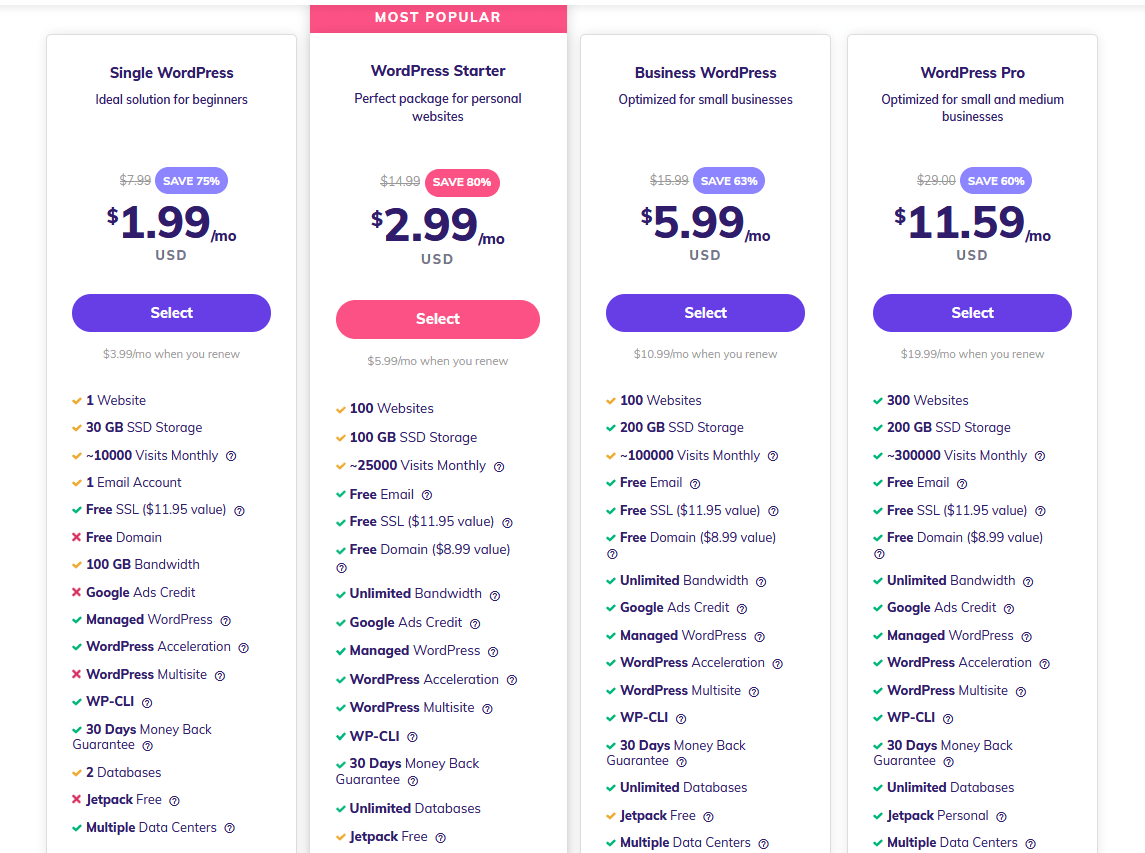This screenshot has height=853, width=1145.
Task: Click question icon next to Single's Managed WordPress
Action: pos(226,621)
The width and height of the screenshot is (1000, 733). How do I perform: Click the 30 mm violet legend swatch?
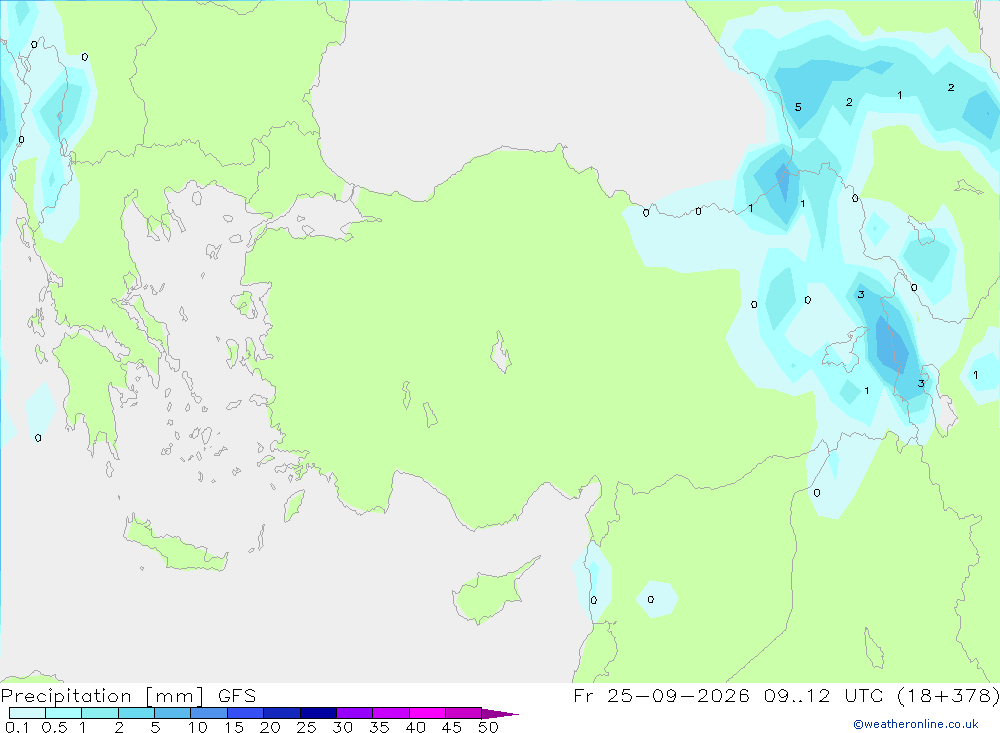354,713
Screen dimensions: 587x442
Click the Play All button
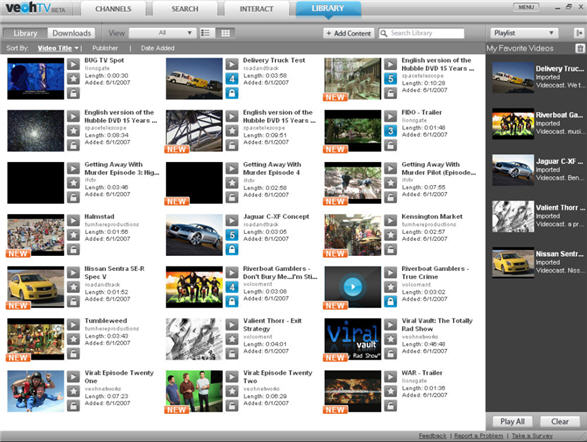click(x=512, y=421)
==========
» **Problem details**
Extract only the lines from the line containing "The width and" through the final line of the listing above, unchanged; pictures stay out of the copy.

» **Answer to the exercise**
The width and height of the screenshot is (1000, 733). How do I perform: Click the 30 mm violet legend swatch?
354,713
Screen dimensions: 587x442
Click the Play All button
click(x=512, y=421)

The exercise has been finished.